▶ [Short exercise]:
Continue the desert fuel-tank problem statement from the point where it stops.

Through the Desert

Imagine you are an explorer trying to cross a desert. Many dangers and obstacles are waiting on your path. Your life depends on your trusty old jeep having a large enough fuel tank. But how large exactly does it have to be? Compute the smallest volume needed to reach your goal on the other side.

The following events describe your journey:

Fuel consumption n

means that your truck needs n litres of gasoline per 100 km. n is an integer in the range [1..30]. Fuel consumption may change during your journey, for example when you are driving up or down a mountain.

Leak

means that your truck's fuel tank was punctured by a sharp object. The tank will start leaking gasoline at a rate of 1 litre of fuel per kilometre. Multiple leaks add up and cause the truck to lose fuel at a faster rate.

However, not all events are troublesome in this desert. The following events increase your chances of survival:

Gas station

lets you fill up your tank.

Mechanic

fixes all the leaks in your tank.

And finally:

Goal

means that you have safely reached the end of your journey!

Input 

The input consists of a series of test cases. Each test case consists of at most 50 events. Each event is described by an integer, the distance (in kilometres measured from the start) where the event happens, followed by the type of event as above.

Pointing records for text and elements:
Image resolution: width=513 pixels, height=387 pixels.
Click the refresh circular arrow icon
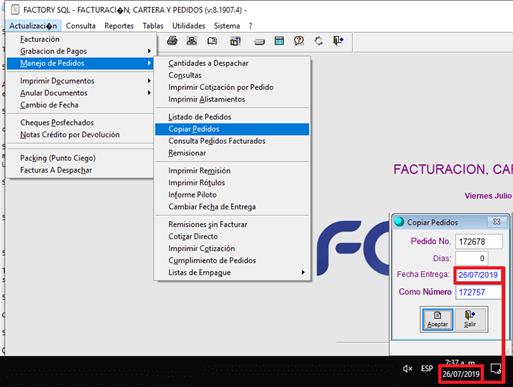pyautogui.click(x=319, y=41)
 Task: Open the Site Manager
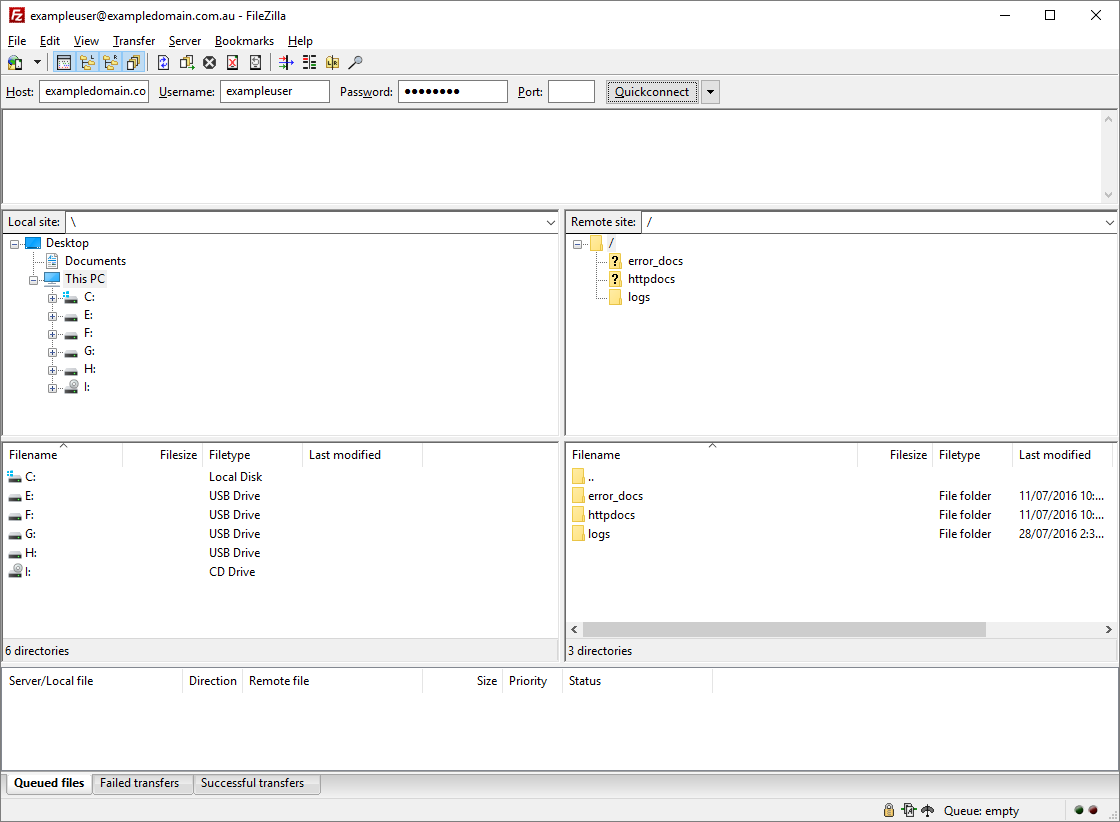[16, 62]
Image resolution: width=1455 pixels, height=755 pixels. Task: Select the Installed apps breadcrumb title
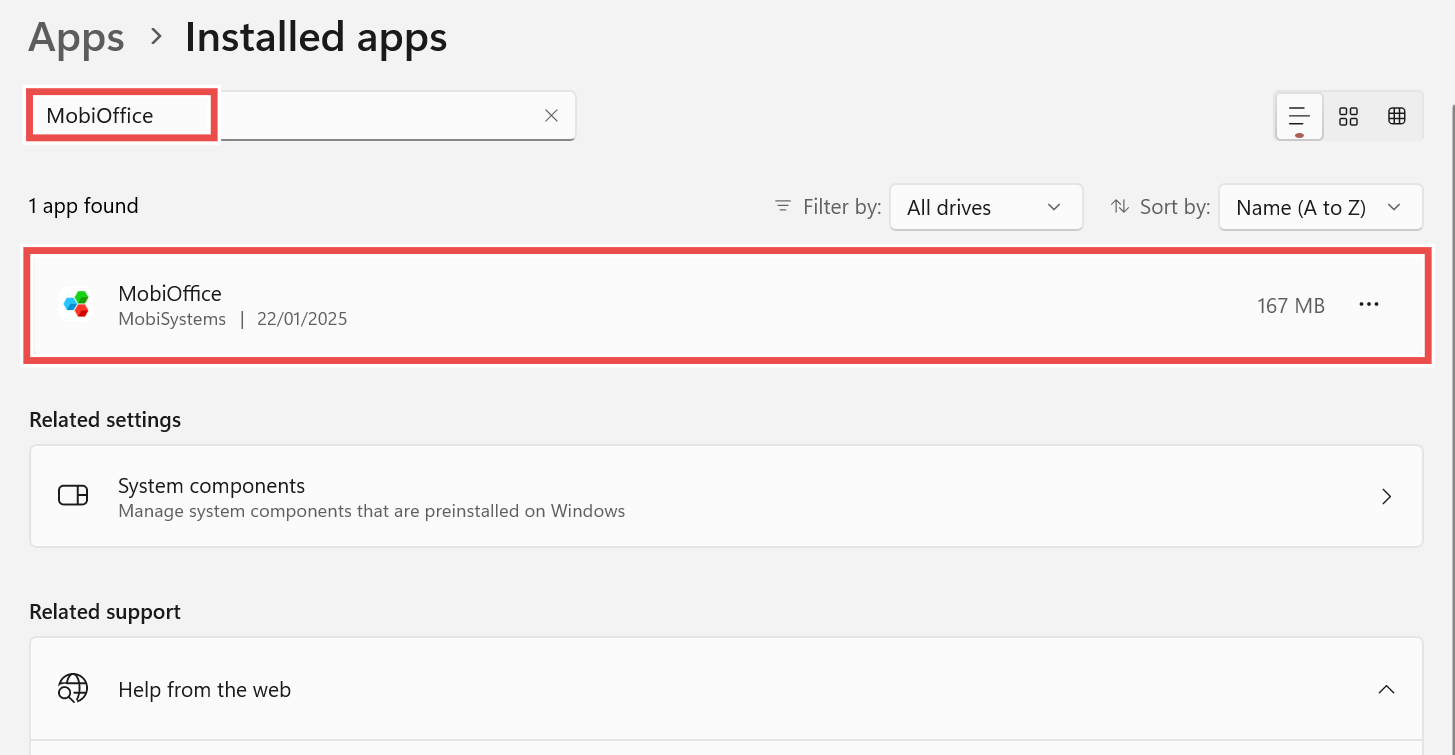point(315,37)
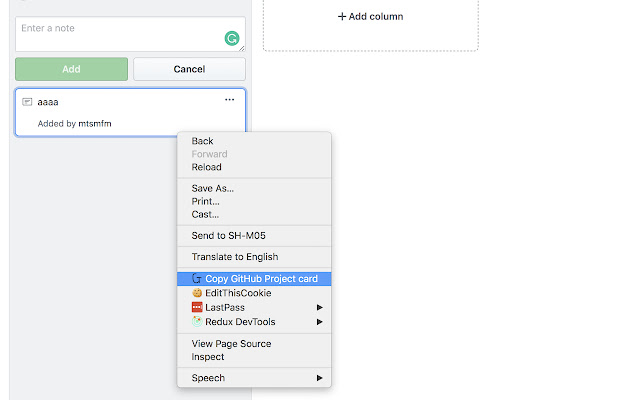Expand the Speech submenu arrow
The height and width of the screenshot is (400, 640).
(320, 378)
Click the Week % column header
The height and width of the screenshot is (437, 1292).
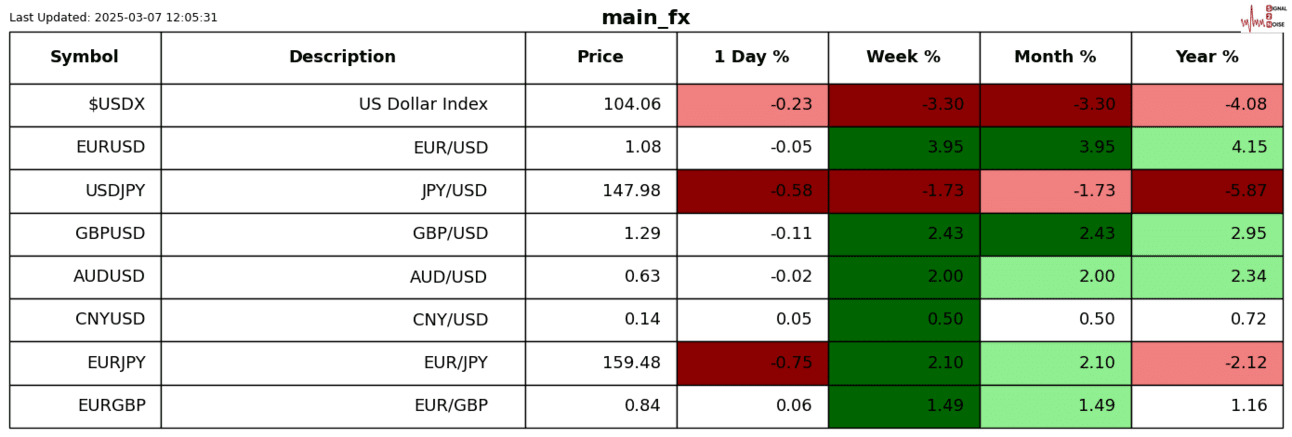[903, 57]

▶ [Result of this task]:
In each test case, the first event is of the form `0 Fuel consumption n', and the last event is of the form `d Goal' (d is the distance to the goal).

Events are given in sorted order by non-decreasing distance from the start, and the `Goal' event is always the last one. There may be multiple events at the same distance--process them in the order given.

Input is terminated by a line containing `0 Fuel consumption 0' which should not be processed.

Output 

For each test case, print a line containing the smallest possible tank volume (in litres, with three digits precision after the decimal point) that will guarantee a successful journey.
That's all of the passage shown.